JEREMY SMITH cosies up with a creepy little tale that proves to be the perfect Book of the Month for the cold winter nights.

THE BOOK: JEREMY SMITH cosies up with a creepy little tale that proves to be the perfect Book of the Month for the cold winter nights.

THE BOOK: At this time of the year when days are short, almost always gloomy, and the nights black, wet and cold (and that’s even before getting started on the dismal delights of February), what every pocket, bedside table and bookcase needs is a classic ghost story.

Odd as it may be, there’s nothing more comforting or cosy than curling up during this dark month with a book promising creaking doors, icy draughts and pale, ethereal figures barely glimpsed as they slip across lightning-streaked moors...

Not the stuff of nightmares exactly, but certainly enough to keep you awake long after sleep should have taken its velvety grip.

And when it comes to authors who can tease every hair up on the back of your neck and leave goosebumps down every arm, there are none better than Susan Hill.

Hill, of course, is most famous for The Woman In Black, probably one of the most celebrated novels of things that go bump in the night (the stage version of which incidentally is one of the most terrifying experiences this theatre-goer has ever experienced).

With The Small Hand, first published last year, she returns to spine-chilling form with a story that manages to charm and chill (to the bone) in equal measure.

Like all good ghost stories, with the notable exception of Stephen King’s The Shining, it is short; only 167 pages of well-spaced type, packaged in such a petite manner, despite being hard-backed, as to make it feel more suited to your coat pocket than the coffee table in your living room.
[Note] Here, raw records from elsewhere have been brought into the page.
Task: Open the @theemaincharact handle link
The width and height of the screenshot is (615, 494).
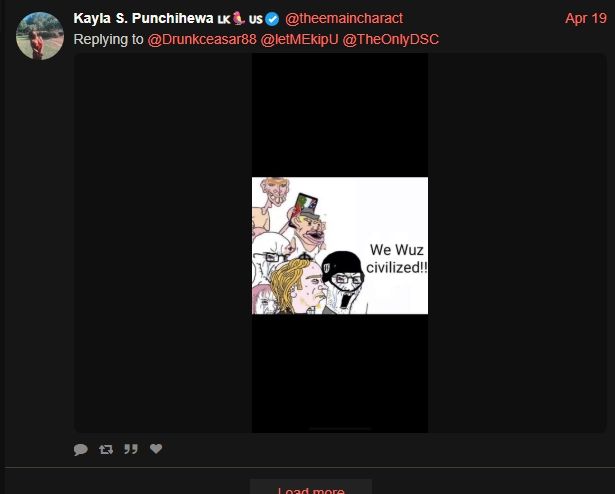Action: [x=344, y=18]
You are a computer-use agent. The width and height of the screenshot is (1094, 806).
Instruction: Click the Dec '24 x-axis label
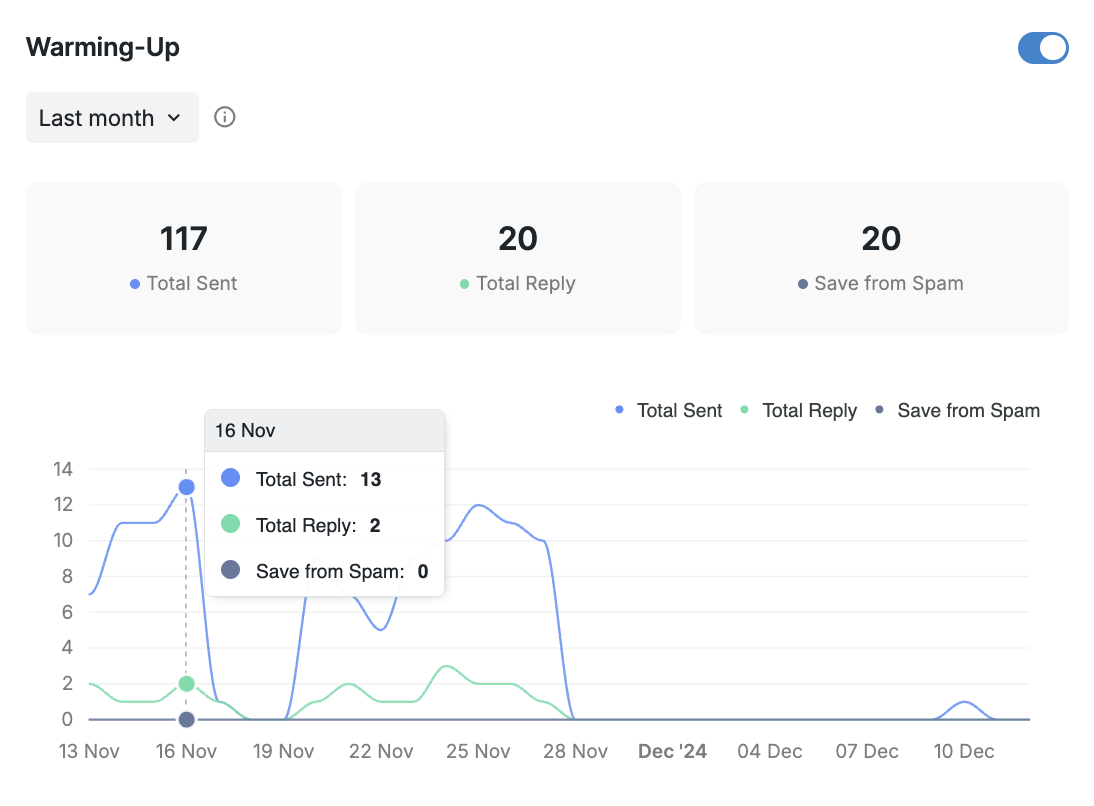(x=672, y=751)
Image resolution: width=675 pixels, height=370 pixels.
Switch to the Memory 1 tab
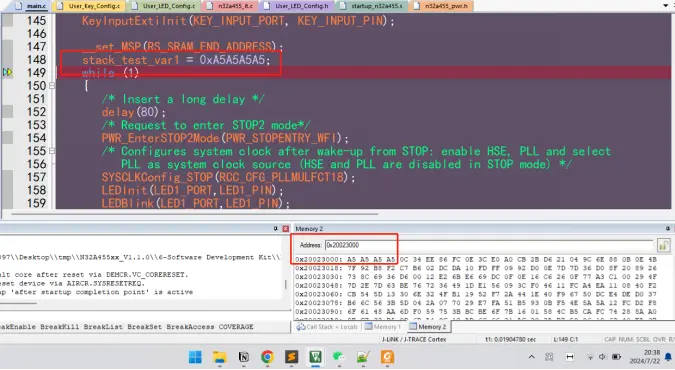tap(383, 327)
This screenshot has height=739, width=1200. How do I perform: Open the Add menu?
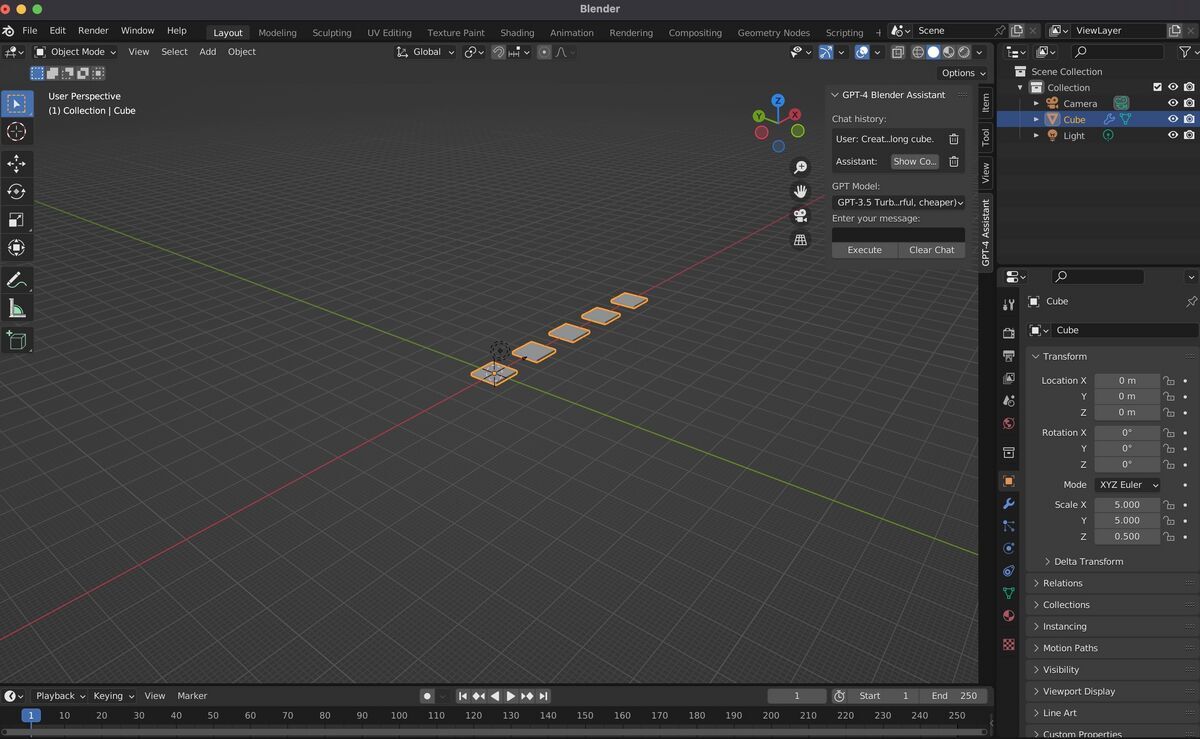(207, 51)
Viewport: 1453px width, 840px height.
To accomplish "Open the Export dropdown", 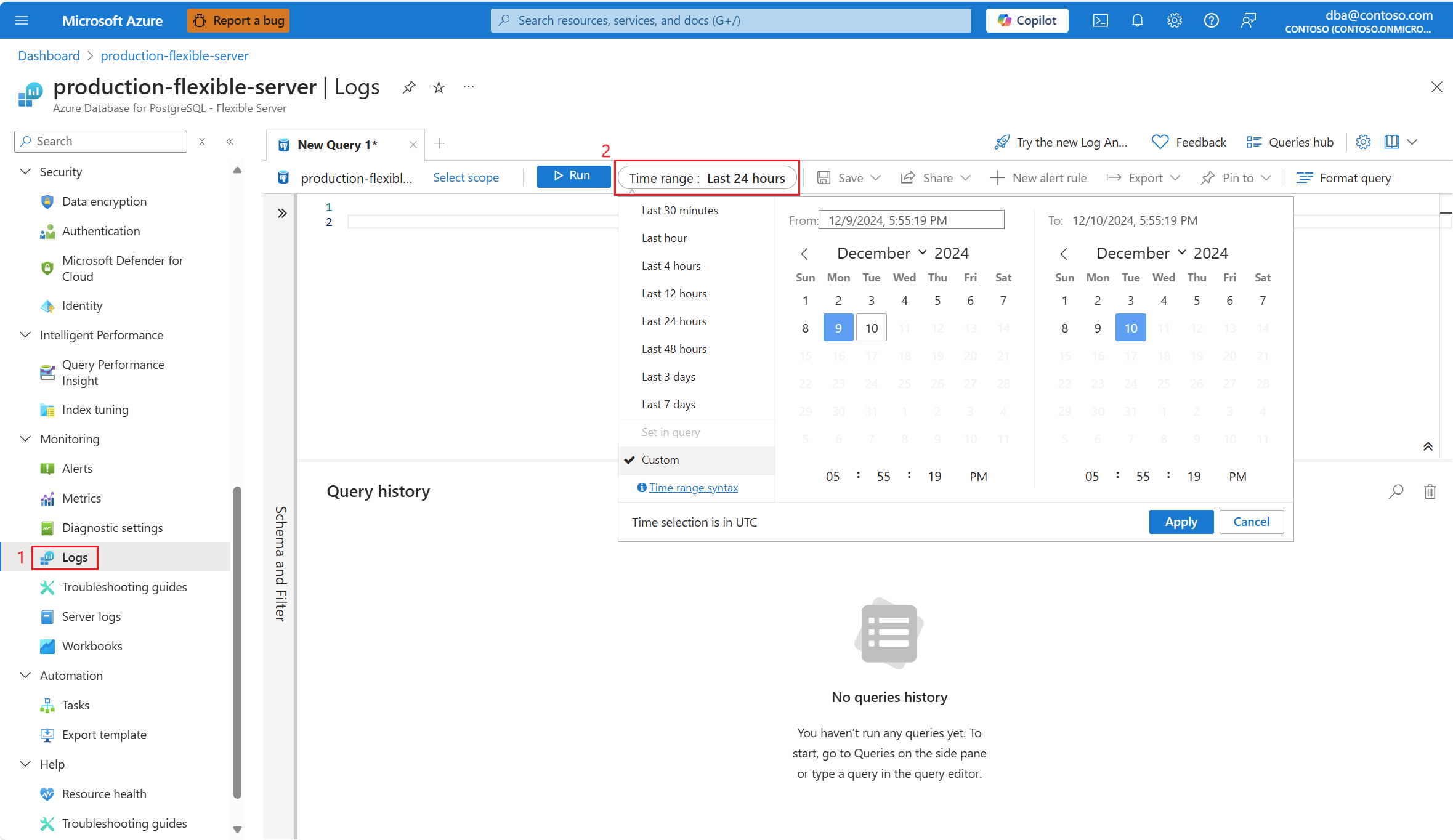I will [1144, 178].
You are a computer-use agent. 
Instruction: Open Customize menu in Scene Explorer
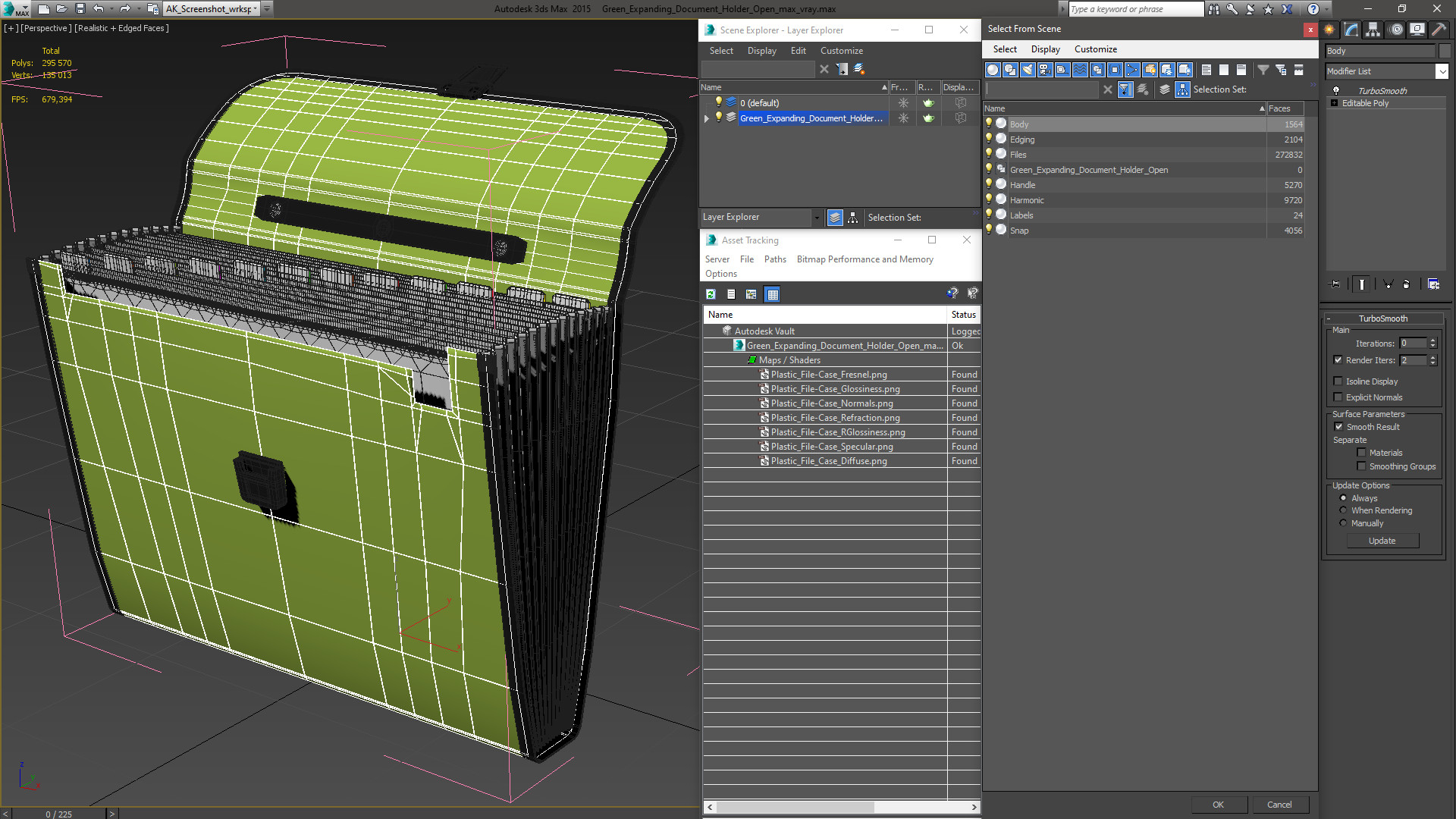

And that, I think, works perfectly.

This indeed is a book designed to be carried and cossetted, to be pulled out at the bar while awaiting your first pint, slid into as you await your delayed train, and poured over as you wait for your bus to clear the Botley Road evening rush.

Although I should warn you... I read the book in one sitting, two hours, with one small glass of brandy and a piece of left-over Christmas cake. And it was perfect.

I genuinely couldn’t put it down. And what a delight that some of the novel – or novella – is set in present-day Oxford (if I were the owner of The Old Parsonage hotel on the Banbury Road, I would certainly ensure that every guest had a copy in their bedroom).

The Botanic Garden, the High, the Bodleian, all are mentioned with the casual ease of someone who knows these streets and landmarks well (Hill lives a short drive away in the The Cotwolds).

Indeed, one of my favourite passages takes place in the Botanic Garden: ‘And at that moment I felt the most dreadful fear,’ she writes. ‘It was not fear of anything, it was simply fear, fear and dread, like a coldness rising up through my body...’ And it gets better.

As to the story itself, and without wanting to give anything away, it concerns an antiquarian book dealer called Adam Snow, who one day stumbles upon a ‘white house’ and its wild and overgrown garden.

From this simple, almost innocent premise – ‘And then, as I stood in the gathering stillness and soft spring dusk, something happened’ – we are thrown headfirst into a classic ghost story that grips and tightens it hold, right up until its last page.

There are no fanged monsters, no crazed axe murderers or psychopaths waiting to torture their victims.

No, blood and guts maketh no haunting tale. Instead, only whispers of things barely seen and missed, sounds heard and then lost, and goosebumps felt and ignored can truly be said to trouble long after the book cover has been closed.

And that being so, The Small Hand is an instant classic.

THE AUTHOR: SUSAN Hill is a prize-winning novelist, having been awarded the Whitbread, Somerset Maugham and John Llewelyn Rhys awards.

She wrote Mrs de Winter, the bestselling sequel to Rebecca, and the ghost story The Woman in Black, which was adapted for the stage and became a great success in the West End.

Her books include a collection of exquisite short stories, The Boy Who Taught the Beekeeper to Read, and the highly successful crime novel series about the detective Simon Serrailler.

Susan Hill lives in Gloucestershire, where she runs her own small publishing firm, Long Barn Books.

* The Small Hand, by Susan Hill, is published by Profile Books and costs £9.99.